··· Texto fornecido

A digitalização de vários aspectos da vida cotidiana, que foi alardeada nos anos 2000 como sendo liberdade e modernidade, hoje visa apenas o lucro bilionário de poucos e a exploração de bilhões de pessoas. Sobretudo pessoas que vivem nas periferias do mundo, pessoas que não tem acesso a alta-tecnologia sendo agentes ativos e conscientes, mas sim sendo fonte, cobaia de experimentos sociais complexos que produzem escassez de trabalhos, solidão e uma crescente onda de problemas na saúde mental coletiva.
Essa extrema digitalização não gera prosperidade, segue portanto projetando um cenário de crise no senso de coletividade e por isso vem causando diminuição crítica da capacidade de articulação coletiva.
Pense, por exemplo, em como ficamos presos sozinhes em timelines infinitas e em como os algoritmos nos manipulam para cairmos em eternas propagandas de produtos inúteis ou de cursos fúteis e de baixa profundidade.
Outro dado importante: o Brasil é o terceiro maior em acesso a redes sociais no mundo. Pense bem, esse não é um método cruel de desarticulação dos pobres e oprimidos de sempre, nós?
Não é à toa que as lideranças das grandes empresas de tecnologia estadunidenses, as chamadas big techs, estavam e estão ao lado do presidente imperialista Donald Trump. Não à toa também que a maioria desses líderes são homens brankkkos bilionários.
Se no contexto da guerra fria (anos 90), a briga entre Estados Unidos e Rússia era pela hegemonia global baseada em poderio cultural e militar, hoje, Estados Unidos e China disputam a hegemonia sobre matérias-primas minerais, essenciais para produtos tecnológicos, e uma hegemonia cultural e digital. Essa disputa chega nos fundões da periferia diariamente, através das redes sociais, aplicativos, serviços digitais e também das novas inteligências artificiais generativas.
Lembre por aí, nos últimos meses, quantas foram as tecnologias de inteligência artificial sendo divulgadas nas suas redes sociais, em links patrocinados ou em vídeos virais, como forma de tornar esse “futuro” mais atraente para você. Do filtro para transformar suas fotos em desenho animado, passando por vídeos gerados por IA, chegando até a criação de músicas e memes diversos.
As grandes empresas de tecnologia dos bilionários, lembrando, geralmente ricos e brankkkos, cedem acessos “gratuitos” para que cada vez mais corpas e mentes sejam seduzidas pela “facilidade e praticidade”. Enquanto cedemos gentilmente nossos dados, informações sensíveis, direitos intelectuais e o mais importante, enquanto nos tornamos pessoas seduzidas a não pensar coletivamente sobre a importância da regulamentação para proteger empregos e proteger nossas mentes da fragilidade crescente em estarmos nos tornando pessoas cada vez menos capazes de conseguir construir relações humanas saudáveis presencialmente.
É importante lembrar que as relações humanas, geram, há milênios, a construção de habilidades sociais e culturais essenciais para a vida em sociedade e para resistência a sistemas autoritários.

······
··· Trecho dos dados

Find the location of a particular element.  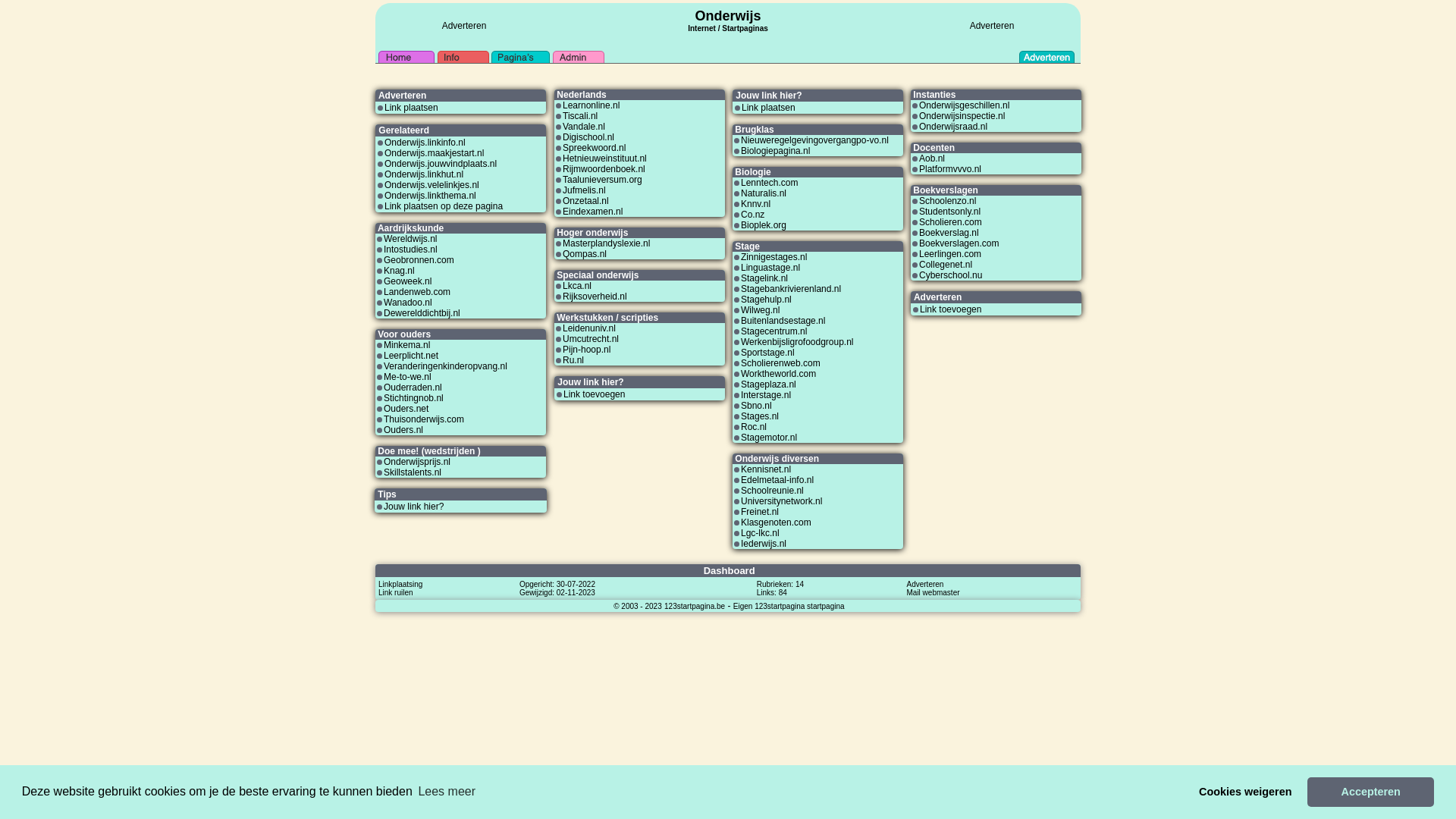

······

**Tarefas:**
1. Indique se cada afirmação concorda com o texto sobre a digitalização, respondendo sim ou não e citando as palavras decisivas do texto: (a) O Brasil é o terceiro maior país em acesso a redes sociais no mundo. (b) Na guerra fria, a disputa pela hegemonia global era entre Estados Unidos e China. (c) A extrema digitalização gera prosperidade.
2. Segundo o texto sobre a digitalização, sobre o que Estados Unidos e China disputam hegemonia hoje?
3. Prossiga o texto sobre a digitalização da vida cotidiana a partir do ponto em que ele termina.

**Respostas esperadas:**
1.
(a) Sim: "o Brasil é o terceiro maior em acesso a redes sociais no mundo".
(b) Não: "a briga entre Estados Unidos e Rússia era pela hegemonia global".
(c) Não: "Essa extrema digitalização não gera prosperidade".

2. Disputam a hegemonia sobre matérias-primas minerais, essenciais para produtos tecnológicos, e uma hegemonia cultural e digital.

3.
Essa automação desenfreada, a inteligência artificial e a plataformização digital reproduz desigualdades seculares, rouba propriedades intelectuais, acelera a crise climática e não tem feito a classe trabalhadora e pobre trabalhar menos. Pelo contrário, a automação e a inteligência artificial tem diminuído, e muito, a renda das famílias periféricas. Tem gerado insegurança para o futuro de jovens, que muitas vezes não se vêem motivades a aprofundar estudos em áreas de atuação que são ameaçadas constantemente pela substituição digital que dizem que “vem por aí” e que “não tem volta”.
Essa semana você já deve ter recebido um vídeo qualquer sobre como aprender a nova forma de trabalho revolucionária, que vai te fazer enriquecer ser sair de casa e sem ter que conviver com pessoas. Lembra?
Pode parecer teoria da conspiração, mas é uma triste realidade. Vários dos bilionários americanos acreditam no transhumanismo, conceito para o qual o humano está em processo de superação do humano atual, para o alcance de uma transcendência, uma superação da criação de Deus através da tecnologia criada por bilionários.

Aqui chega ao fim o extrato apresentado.